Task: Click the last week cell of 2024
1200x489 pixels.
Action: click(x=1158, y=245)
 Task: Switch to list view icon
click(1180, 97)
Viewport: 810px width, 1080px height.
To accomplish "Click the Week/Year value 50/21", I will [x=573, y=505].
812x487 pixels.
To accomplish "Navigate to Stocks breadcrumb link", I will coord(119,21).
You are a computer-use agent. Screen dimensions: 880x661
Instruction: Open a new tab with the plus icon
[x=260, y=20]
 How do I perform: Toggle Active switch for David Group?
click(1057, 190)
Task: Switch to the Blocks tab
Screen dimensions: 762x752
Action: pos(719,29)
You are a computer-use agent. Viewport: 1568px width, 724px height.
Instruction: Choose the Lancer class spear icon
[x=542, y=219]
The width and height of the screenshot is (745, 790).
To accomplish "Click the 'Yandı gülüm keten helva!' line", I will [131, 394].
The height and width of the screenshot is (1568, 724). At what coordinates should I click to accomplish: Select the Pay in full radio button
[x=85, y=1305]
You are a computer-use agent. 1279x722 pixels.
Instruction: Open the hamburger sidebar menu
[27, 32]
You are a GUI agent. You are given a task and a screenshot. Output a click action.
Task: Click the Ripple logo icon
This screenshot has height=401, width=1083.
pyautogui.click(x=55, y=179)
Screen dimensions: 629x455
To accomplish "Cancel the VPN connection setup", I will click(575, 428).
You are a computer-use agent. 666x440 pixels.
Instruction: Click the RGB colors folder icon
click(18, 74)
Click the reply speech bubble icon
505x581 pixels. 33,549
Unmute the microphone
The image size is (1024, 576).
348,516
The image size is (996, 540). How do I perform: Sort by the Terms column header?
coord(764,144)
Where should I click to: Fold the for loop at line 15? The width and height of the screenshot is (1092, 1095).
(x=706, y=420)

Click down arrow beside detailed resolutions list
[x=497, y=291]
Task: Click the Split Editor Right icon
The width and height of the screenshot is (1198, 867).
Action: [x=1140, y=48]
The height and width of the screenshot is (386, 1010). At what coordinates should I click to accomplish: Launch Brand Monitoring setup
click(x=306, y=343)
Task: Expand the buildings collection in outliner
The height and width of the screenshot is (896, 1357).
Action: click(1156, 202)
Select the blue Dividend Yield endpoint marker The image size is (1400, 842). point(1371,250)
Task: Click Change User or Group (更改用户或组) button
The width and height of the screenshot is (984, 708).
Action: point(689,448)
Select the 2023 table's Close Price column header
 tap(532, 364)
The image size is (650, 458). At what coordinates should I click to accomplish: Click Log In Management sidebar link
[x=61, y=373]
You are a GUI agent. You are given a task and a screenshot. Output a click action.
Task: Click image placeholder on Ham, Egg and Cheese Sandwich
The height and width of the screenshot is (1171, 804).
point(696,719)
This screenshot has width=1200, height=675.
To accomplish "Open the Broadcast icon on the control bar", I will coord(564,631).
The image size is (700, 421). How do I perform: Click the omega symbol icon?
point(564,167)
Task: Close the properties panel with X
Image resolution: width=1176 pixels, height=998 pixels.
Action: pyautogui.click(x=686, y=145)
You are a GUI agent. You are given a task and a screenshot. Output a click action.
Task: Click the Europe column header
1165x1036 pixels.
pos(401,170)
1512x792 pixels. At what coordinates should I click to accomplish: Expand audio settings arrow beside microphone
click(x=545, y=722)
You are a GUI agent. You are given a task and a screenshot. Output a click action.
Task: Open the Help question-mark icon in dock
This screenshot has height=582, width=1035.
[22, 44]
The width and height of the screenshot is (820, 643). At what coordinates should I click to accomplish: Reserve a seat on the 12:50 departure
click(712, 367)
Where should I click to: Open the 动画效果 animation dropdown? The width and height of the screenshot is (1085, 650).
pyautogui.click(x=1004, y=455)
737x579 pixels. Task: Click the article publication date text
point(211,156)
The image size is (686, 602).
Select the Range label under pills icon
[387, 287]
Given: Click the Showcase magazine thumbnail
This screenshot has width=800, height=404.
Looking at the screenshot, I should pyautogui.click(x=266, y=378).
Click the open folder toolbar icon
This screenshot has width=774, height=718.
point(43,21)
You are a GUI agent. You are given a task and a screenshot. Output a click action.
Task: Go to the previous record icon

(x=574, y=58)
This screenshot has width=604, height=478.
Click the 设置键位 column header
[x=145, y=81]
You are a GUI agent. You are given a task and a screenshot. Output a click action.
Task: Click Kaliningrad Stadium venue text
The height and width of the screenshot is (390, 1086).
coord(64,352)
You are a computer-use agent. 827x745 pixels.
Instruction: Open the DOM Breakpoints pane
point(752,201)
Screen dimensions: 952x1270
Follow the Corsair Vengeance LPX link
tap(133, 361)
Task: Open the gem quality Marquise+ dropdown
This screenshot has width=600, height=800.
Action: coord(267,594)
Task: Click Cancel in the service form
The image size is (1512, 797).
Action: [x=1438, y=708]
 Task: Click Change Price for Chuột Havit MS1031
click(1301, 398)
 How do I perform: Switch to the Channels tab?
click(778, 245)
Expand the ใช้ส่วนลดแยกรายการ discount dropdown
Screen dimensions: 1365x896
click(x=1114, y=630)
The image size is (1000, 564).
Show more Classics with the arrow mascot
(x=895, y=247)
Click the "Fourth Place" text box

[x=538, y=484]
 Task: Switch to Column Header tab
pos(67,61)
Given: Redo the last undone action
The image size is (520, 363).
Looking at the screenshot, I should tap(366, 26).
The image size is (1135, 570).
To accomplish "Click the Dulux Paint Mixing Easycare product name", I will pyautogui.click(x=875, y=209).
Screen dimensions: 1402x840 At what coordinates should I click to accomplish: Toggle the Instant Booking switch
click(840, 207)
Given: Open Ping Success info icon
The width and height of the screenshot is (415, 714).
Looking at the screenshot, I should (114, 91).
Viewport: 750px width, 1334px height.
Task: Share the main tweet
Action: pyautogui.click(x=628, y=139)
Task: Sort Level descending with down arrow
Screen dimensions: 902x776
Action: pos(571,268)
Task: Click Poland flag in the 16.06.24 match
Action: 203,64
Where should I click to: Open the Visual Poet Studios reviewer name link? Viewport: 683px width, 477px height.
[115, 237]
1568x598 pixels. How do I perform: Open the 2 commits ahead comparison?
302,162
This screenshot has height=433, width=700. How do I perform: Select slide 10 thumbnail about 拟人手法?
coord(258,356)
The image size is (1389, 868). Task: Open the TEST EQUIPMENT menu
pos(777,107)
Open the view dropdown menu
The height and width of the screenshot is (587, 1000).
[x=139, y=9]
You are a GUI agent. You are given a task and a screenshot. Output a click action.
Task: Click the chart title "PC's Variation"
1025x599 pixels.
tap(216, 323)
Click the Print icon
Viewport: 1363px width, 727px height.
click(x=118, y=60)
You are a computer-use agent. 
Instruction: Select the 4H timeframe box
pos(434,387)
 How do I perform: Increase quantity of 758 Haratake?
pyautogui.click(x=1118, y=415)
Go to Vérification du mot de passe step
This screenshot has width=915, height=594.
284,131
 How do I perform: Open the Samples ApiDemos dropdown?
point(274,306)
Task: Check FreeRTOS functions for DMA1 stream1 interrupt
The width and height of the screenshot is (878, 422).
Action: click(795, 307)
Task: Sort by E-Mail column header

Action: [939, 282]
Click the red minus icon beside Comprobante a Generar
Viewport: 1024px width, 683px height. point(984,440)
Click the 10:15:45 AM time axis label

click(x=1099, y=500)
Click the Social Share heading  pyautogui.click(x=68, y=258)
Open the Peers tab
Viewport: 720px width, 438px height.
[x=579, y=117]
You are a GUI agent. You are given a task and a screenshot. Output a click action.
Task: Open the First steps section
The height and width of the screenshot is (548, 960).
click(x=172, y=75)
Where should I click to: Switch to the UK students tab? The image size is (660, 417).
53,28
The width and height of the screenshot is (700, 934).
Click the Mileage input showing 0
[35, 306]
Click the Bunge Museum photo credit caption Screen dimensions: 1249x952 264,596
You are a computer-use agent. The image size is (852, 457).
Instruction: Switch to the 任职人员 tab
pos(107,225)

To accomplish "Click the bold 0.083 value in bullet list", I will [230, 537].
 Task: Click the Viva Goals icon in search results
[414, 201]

- **Problem**: What you return must be the lines above that run from the line with "1200x489 pixels." to the line with "Task: Expand the", inclusive, each copied exactly.

- **Response area**:
1200x489 pixels.
Action: click(x=1158, y=245)
 Task: Switch to list view icon
click(1180, 97)
Viewport: 810px width, 1080px height.
To accomplish "Click the Week/Year value 50/21", I will [x=573, y=505].
812x487 pixels.
To accomplish "Navigate to Stocks breadcrumb link", I will coord(119,21).
You are a computer-use agent. Screen dimensions: 880x661
Instruction: Open a new tab with the plus icon
[x=260, y=20]
 How do I perform: Toggle Active switch for David Group?
click(1057, 190)
Task: Switch to the Blocks tab
Screen dimensions: 762x752
Action: pos(719,29)
You are a computer-use agent. Viewport: 1568px width, 724px height.
Instruction: Choose the Lancer class spear icon
[x=542, y=219]
The width and height of the screenshot is (745, 790).
To accomplish "Click the 'Yandı gülüm keten helva!' line", I will [131, 394].
The height and width of the screenshot is (1568, 724). At what coordinates should I click to accomplish: Select the Pay in full radio button
[x=85, y=1305]
You are a computer-use agent. 1279x722 pixels.
Instruction: Open the hamburger sidebar menu
[27, 32]
You are a GUI agent. You are given a task and a screenshot. Output a click action.
Task: Click the Ripple logo icon
This screenshot has height=401, width=1083.
pyautogui.click(x=55, y=179)
Screen dimensions: 629x455
To accomplish "Cancel the VPN connection setup", I will click(575, 428).
You are a computer-use agent. 666x440 pixels.
Instruction: Click the RGB colors folder icon
click(18, 74)
Click the reply speech bubble icon
505x581 pixels. 33,549
Unmute the microphone
The image size is (1024, 576).
348,516
The image size is (996, 540). How do I perform: Sort by the Terms column header?
coord(764,144)
Where should I click to: Fold the for loop at line 15? The width and height of the screenshot is (1092, 1095).
(x=706, y=420)

Click down arrow beside detailed resolutions list
[x=497, y=291]
Task: Click the Split Editor Right icon
The width and height of the screenshot is (1198, 867).
Action: [x=1140, y=48]
The height and width of the screenshot is (386, 1010). At what coordinates should I click to accomplish: Launch Brand Monitoring setup
click(x=306, y=343)
Task: Expand the buildings collection in outliner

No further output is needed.